[TRECHO DO TEXTO]:

* * * * * * * * *

Da Redação
Por meio de decisão monocrática (individual), o desembargador federal André Nabarrete, do Tribunal Regional Federal da 3ª região (TRF 3), manteve liminar que suspendeu exigibilidade de crédito tributário decorrente da majoração de 10% nos percentuais de presunção do IRPJ e da CSLL aplicáveis às sociedades de advogados optantes pelo lucro presumido.
Na prática, o magistrado negou pedido da União para atribuir efeito suspensivo a um agravo de instrumento, de forma a modificar os efeitos da liminar. Assim, ele manteve suspensa a cobrança do adicional previsto na Lei Complementar LC 224/25.
Mandado de segurança coletivo
O processo que resultou na decisão foi o de Nº 5009319-71.2026.4.03.0000. Na origem, está relacionado a um mandado de segurança coletivo ajuizado pela seccional São Paulo da Ordem dos Advogados do Brasil (OAB-SP) contra dispositivos da LC 224/25.

* * * * * * * * *

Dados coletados
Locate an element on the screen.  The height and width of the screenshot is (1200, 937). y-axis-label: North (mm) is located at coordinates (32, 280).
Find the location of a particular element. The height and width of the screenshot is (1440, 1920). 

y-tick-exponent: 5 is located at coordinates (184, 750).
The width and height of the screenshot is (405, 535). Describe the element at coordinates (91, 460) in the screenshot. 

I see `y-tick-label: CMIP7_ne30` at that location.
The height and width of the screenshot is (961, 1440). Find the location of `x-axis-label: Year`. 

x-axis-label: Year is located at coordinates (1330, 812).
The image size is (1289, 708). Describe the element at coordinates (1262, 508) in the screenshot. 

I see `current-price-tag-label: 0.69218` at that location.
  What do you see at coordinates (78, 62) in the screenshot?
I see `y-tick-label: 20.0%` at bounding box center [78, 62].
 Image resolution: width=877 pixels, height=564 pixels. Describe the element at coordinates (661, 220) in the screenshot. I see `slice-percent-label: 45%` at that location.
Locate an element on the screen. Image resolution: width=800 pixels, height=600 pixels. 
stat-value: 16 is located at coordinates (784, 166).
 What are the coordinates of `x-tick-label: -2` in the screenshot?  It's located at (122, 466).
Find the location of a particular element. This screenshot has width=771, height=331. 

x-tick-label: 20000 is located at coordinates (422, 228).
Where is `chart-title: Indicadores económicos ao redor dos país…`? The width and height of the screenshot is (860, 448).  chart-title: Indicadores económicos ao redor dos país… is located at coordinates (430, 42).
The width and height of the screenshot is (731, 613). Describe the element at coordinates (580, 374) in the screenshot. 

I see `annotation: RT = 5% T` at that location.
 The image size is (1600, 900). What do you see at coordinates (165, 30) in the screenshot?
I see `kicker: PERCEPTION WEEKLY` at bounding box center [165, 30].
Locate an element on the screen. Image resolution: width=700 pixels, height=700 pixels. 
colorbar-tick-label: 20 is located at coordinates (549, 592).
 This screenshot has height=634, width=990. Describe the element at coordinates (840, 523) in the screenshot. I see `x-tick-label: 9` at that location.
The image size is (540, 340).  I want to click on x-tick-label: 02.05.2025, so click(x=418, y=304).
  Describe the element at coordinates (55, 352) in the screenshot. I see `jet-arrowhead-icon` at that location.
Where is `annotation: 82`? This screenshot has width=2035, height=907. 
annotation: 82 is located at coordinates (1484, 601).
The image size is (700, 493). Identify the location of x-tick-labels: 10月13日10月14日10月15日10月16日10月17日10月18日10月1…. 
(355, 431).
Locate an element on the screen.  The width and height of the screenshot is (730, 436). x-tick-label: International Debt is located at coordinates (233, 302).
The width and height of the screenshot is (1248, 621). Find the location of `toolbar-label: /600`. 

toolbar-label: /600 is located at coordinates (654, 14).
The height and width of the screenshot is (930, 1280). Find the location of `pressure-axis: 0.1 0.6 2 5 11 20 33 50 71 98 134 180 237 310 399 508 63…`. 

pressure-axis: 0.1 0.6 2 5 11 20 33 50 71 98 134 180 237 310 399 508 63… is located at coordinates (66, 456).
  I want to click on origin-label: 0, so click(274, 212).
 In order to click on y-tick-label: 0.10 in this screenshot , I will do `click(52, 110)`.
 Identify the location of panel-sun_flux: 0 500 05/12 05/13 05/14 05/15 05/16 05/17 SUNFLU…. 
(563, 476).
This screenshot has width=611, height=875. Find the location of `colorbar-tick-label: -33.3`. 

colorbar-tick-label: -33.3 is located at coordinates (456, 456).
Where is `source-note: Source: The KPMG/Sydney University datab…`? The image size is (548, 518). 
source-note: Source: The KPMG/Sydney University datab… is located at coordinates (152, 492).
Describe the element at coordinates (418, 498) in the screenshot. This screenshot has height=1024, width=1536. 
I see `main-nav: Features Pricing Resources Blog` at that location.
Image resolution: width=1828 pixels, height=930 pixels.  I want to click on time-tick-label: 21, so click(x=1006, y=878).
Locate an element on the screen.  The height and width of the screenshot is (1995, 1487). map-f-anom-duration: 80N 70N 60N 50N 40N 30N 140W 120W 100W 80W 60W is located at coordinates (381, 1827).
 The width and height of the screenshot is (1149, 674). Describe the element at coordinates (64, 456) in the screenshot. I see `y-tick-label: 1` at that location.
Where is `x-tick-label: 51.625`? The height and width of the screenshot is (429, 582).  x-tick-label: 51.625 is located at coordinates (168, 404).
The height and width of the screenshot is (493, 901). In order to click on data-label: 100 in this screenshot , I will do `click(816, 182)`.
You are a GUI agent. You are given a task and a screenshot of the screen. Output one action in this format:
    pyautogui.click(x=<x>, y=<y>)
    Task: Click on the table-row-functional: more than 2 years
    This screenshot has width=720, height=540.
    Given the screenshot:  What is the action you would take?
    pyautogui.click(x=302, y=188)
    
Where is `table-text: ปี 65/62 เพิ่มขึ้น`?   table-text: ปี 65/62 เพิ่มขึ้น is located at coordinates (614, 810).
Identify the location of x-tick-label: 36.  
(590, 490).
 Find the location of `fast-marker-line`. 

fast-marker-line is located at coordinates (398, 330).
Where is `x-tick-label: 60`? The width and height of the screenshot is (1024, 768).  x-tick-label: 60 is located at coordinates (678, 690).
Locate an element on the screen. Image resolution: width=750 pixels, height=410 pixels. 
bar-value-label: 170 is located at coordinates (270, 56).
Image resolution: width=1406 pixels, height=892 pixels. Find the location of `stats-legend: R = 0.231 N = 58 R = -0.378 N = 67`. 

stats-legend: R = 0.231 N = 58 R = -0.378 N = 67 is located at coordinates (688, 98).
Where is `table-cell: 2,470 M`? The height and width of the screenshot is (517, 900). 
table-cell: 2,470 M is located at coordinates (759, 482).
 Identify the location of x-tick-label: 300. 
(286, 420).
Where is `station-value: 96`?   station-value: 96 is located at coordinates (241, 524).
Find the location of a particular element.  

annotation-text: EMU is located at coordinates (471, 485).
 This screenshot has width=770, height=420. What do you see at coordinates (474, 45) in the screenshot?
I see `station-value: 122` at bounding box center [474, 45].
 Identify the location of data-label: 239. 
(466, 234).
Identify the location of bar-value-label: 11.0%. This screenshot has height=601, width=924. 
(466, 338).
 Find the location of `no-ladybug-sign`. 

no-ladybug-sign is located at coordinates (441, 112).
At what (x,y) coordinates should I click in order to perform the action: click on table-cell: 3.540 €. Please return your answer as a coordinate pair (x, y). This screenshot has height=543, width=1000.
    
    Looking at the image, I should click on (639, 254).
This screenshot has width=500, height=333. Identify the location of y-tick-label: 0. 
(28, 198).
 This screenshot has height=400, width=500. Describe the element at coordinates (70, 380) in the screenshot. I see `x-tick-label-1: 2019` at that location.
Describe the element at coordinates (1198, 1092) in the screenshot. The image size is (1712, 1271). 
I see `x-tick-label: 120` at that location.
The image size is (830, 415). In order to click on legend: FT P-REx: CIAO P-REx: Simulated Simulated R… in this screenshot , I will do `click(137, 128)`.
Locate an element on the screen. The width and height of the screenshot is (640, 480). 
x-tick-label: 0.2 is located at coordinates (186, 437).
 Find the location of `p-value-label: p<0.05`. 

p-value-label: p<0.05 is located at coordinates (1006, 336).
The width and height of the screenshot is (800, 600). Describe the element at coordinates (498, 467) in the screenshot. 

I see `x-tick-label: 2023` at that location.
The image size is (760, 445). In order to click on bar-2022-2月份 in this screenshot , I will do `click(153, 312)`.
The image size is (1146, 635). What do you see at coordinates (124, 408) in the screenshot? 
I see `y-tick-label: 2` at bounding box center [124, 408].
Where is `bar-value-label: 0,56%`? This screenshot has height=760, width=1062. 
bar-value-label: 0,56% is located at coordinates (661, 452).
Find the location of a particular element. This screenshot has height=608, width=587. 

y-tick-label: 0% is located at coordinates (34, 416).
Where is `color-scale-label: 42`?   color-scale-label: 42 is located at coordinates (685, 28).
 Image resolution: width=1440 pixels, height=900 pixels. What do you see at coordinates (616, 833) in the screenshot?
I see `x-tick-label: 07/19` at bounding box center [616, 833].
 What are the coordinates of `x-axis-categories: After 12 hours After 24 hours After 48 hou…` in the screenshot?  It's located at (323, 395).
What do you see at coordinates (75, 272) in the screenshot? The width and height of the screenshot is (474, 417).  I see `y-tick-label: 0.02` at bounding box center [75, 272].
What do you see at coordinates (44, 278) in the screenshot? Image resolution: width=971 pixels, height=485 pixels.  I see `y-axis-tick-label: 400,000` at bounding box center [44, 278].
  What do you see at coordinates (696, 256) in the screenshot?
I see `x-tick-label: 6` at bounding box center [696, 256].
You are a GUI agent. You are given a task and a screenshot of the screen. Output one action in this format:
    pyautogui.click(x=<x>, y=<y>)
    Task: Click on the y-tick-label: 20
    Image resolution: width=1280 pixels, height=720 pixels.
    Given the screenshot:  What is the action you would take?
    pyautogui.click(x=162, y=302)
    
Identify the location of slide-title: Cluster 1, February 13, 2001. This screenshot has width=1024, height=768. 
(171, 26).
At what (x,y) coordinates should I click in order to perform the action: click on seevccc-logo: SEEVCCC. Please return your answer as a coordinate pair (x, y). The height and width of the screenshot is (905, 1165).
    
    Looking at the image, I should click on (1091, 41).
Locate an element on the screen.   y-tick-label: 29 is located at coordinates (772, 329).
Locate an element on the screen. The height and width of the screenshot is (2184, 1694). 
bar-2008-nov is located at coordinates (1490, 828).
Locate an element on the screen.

* * * * * * * * *

[INSTRUÇÕES]:
1/ De acordo com a notícia sobre a decisão do TRF 3, quem ajuizou o mandado de segurança coletivo?
2/ Copie da notícia sobre a decisão do TRF 3, sem nenhuma alteração, a parte que se abre com as palavras que contêm "Na prática, o" e se fecha com "da LC 224/25.".

[RESPOSTAS POR TAREFA]:
1/ A seccional São Paulo da Ordem dos Advogados do Brasil (OAB-SP).

2/
Na prática, o magistrado negou pedido da União para atribuir efeito suspensivo a um agravo de instrumento, de forma a modificar os efeitos da liminar. Assim, ele manteve suspensa a cobrança do adicional previsto na Lei Complementar LC 224/25.
Mandado de segurança coletivo
O processo que resultou na decisão foi o de Nº 5009319-71.2026.4.03.0000. Na origem, está relacionado a um mandado de segurança coletivo ajuizado pela seccional São Paulo da Ordem dos Advogados do Brasil (OAB-SP) contra dispositivos da LC 224/25.